Segment Start: Page extract

|

Chapter 15 - From 'Demoniacal Possession' to Insanity
Beginnings of a Healthful Scepticism
We have now seen the culmination of the old procedure
regarding insanity, as it was developed under theology and
enforced by ecclesiasticism; and we have noted how, under the
influence of Luther and Calvin, the Reformation rather deepened
than weakened the faith in the malice and power of a personal
devil. Nor was this, in the Reformed churches any more than in
the old, mere matter of theory. As in the early ages of
Christianity, its priests especially appealed, in proof of the
divine mission, to their power over the enemy of mankind in the
bodies of men, so now the clergy of the rival creeds eagerly
sought opportunities to establish the truth of their own and the
falsehood of their opponents' doctrines by the visible casting
out of devils. True, their methods differed somewhat: where the
Catholic used holy water and consecrated wax, the Protestant was
content with texts of Scripture and importunate prayer; but the
supplementary physical annoyance of the indwelling demon did not
greatly vary. Sharp was the competition for the unhappy objects
of treatment. Each side, of course, stoutly denied all efficacy
to its adversaries' efforts, urging that any seeming victory over
Satan was due not to the defeat but to the collusion of the
fiend. As, according to the Master himself, "no man can by
Beelzebub cast out devils," the patient was now in greater need
of relief than before; and more than one poor victim had to bear
alternately Lutheran, Roman, and perhaps Calvinistic exorcism.
But far more serious in its consequences was another rivalry
to which in the sixteenth century the clergy of all creeds found
themselves subject. The revival of the science of medicine, under
the impulse of the new study of antiquity, suddenly bade fair to
take out of the hands of the Church the profession of which she
had enjoyed so long and so profitable a monopoly. Only one class
of diseases remained unquestionably hers - those which were still
admitted to be due to the direct personal interference of
Satan - and foremost among these was insanity. It was surely
no wonder that an age of religious controversy and excitement
should be exceptionally prolific in ailments of the mind; and, to
men who mutually taught the utter futility of that baptismal
exorcism by which the babes of their misguided neighbours were
made to renounce the devil and his works, it ought not to have
seemed strange that his victims now became more numerous.
But so simple an explanation did not satisfy these physicians of
souls; they therefore devised a simpler one: their patients, they
alleged, were bewitched, and their increase was due to the
growing numbers of those human allies of Satan known as witches.

Segment End: Page extract
Segment Start: Record excerpts

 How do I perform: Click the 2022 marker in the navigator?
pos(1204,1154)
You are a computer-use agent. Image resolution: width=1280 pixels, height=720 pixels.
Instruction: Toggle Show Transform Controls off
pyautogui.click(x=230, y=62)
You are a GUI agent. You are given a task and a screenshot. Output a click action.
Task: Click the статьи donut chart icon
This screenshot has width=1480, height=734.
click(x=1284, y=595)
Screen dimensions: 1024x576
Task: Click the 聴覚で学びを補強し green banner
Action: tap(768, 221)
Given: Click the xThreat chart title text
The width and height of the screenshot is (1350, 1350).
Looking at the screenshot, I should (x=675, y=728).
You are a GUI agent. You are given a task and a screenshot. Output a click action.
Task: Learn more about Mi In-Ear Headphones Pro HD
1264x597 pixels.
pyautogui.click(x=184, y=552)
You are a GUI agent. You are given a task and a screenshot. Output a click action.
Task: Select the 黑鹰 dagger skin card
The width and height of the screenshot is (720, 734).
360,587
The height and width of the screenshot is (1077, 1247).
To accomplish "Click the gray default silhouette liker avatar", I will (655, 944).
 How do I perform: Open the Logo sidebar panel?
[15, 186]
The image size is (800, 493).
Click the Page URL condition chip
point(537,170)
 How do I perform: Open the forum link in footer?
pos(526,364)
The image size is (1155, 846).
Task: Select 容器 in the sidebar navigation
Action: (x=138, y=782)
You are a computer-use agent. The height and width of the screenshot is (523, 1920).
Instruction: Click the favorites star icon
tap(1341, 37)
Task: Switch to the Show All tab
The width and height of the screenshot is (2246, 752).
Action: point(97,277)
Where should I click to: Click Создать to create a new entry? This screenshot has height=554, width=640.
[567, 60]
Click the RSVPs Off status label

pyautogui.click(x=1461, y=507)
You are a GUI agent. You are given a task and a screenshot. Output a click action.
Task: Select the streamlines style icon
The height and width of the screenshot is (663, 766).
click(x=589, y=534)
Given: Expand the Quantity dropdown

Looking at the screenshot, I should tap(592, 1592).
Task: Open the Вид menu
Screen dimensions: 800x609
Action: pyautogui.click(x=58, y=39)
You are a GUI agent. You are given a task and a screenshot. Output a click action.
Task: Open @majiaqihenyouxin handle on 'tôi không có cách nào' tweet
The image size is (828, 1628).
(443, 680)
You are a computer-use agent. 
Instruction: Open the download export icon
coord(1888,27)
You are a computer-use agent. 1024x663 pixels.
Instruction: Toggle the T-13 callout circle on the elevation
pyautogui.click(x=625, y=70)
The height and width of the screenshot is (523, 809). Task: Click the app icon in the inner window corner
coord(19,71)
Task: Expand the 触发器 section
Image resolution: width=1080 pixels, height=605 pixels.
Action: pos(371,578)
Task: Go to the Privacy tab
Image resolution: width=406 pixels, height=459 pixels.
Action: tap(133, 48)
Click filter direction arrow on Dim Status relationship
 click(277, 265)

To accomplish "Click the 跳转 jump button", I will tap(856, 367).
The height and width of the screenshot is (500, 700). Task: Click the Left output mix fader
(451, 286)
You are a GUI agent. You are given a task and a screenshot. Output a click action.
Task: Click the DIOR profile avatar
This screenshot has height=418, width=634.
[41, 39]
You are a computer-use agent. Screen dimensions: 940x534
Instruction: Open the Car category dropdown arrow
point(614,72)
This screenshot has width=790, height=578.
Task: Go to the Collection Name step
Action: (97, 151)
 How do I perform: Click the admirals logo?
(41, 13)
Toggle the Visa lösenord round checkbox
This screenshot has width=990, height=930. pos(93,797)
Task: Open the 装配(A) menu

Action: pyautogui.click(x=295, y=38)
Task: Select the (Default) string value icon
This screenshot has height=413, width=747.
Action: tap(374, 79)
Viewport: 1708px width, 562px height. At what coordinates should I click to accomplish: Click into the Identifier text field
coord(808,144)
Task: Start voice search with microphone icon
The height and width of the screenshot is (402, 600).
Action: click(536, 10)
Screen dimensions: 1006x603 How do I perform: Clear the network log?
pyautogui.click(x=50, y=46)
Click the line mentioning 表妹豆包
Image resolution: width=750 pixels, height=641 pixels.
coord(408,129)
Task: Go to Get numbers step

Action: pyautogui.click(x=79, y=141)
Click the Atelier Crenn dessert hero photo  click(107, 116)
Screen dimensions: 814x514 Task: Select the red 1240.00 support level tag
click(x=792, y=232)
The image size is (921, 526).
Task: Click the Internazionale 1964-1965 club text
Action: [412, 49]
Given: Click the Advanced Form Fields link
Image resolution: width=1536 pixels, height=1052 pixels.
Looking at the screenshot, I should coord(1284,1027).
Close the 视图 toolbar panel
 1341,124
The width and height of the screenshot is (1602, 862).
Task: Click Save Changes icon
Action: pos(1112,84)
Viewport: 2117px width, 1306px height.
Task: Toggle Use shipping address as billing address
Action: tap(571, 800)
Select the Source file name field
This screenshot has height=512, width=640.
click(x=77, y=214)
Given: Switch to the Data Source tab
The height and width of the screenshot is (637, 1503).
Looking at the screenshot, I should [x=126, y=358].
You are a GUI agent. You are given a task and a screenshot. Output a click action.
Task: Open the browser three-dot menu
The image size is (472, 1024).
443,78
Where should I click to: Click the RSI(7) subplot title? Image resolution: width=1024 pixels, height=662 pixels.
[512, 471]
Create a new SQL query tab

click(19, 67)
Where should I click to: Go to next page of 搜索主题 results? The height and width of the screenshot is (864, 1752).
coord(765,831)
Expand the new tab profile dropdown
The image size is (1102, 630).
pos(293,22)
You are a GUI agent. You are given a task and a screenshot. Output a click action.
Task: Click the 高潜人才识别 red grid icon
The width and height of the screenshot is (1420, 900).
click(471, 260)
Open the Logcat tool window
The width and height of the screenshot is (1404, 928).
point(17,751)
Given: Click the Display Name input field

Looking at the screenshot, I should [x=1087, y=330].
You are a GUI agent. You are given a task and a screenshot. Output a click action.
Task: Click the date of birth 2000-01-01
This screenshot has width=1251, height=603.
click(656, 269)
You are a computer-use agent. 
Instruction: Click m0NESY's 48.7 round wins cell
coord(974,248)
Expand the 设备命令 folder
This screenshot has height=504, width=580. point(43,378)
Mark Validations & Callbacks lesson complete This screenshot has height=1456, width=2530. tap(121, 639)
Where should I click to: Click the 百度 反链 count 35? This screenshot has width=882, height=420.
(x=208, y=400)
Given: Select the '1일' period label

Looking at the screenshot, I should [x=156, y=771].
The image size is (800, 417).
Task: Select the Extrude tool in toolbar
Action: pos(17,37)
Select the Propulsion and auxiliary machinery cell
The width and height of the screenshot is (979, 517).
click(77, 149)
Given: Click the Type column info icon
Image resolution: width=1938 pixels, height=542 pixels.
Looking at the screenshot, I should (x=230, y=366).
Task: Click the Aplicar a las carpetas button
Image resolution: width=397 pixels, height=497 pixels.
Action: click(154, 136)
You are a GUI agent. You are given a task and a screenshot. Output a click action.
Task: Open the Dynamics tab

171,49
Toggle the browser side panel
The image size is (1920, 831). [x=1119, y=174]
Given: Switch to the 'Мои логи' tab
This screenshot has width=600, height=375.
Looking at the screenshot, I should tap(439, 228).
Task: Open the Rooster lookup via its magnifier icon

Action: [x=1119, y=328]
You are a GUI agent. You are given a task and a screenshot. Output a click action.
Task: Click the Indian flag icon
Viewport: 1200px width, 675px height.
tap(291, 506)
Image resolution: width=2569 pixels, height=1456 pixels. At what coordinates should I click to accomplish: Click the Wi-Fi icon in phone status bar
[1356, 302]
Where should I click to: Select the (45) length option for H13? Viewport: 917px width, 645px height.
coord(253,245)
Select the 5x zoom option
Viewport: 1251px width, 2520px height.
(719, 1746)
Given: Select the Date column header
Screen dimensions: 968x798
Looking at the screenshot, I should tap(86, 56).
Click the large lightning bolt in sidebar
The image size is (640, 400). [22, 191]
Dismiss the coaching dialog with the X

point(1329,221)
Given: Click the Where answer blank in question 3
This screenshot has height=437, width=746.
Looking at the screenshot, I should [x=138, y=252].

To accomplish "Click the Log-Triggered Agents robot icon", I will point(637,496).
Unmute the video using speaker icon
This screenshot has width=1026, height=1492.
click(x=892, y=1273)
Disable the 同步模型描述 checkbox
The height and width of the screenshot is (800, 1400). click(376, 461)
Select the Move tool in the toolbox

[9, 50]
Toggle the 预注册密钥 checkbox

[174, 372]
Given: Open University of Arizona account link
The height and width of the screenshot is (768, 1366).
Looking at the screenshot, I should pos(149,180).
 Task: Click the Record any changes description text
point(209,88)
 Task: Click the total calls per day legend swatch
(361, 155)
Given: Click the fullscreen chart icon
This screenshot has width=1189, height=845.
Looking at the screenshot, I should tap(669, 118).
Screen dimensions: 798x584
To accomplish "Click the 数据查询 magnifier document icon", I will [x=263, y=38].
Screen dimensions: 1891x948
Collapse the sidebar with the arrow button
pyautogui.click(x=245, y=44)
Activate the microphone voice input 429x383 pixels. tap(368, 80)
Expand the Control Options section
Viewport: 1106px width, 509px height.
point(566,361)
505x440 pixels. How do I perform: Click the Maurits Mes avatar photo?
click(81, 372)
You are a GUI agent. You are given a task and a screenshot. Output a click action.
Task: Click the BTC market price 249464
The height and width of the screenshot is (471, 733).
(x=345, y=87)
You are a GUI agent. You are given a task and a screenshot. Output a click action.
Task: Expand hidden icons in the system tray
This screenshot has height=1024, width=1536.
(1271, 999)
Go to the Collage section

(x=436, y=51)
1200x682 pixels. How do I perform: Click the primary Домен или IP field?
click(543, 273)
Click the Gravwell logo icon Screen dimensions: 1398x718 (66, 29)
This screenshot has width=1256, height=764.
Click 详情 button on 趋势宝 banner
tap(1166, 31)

Segment End: Record excerpts

**Work request A**
From the chapter extract on demoniacal possession, return the stretch from "But so simple" through "known as witches.".
**Work request B**
Answer these questions from the chapter extract on demoniacal possession, one line each:
(i) What did the Catholic use when casting out devils?
(ii) The revival of what science threatened the Church's long monopoly?
(iii) What did the physicians of souls allege their patients were?

**Written response A**
But so simple an explanation did not satisfy these physicians of
souls; they therefore devised a simpler one: their patients, they
alleged, were bewitched, and their increase was due to the
growing numbers of those human allies of Satan known as witches.

**Written response B**
(i) Holy water and consecrated wax.
(ii) The science of medicine.
(iii) Bewitched.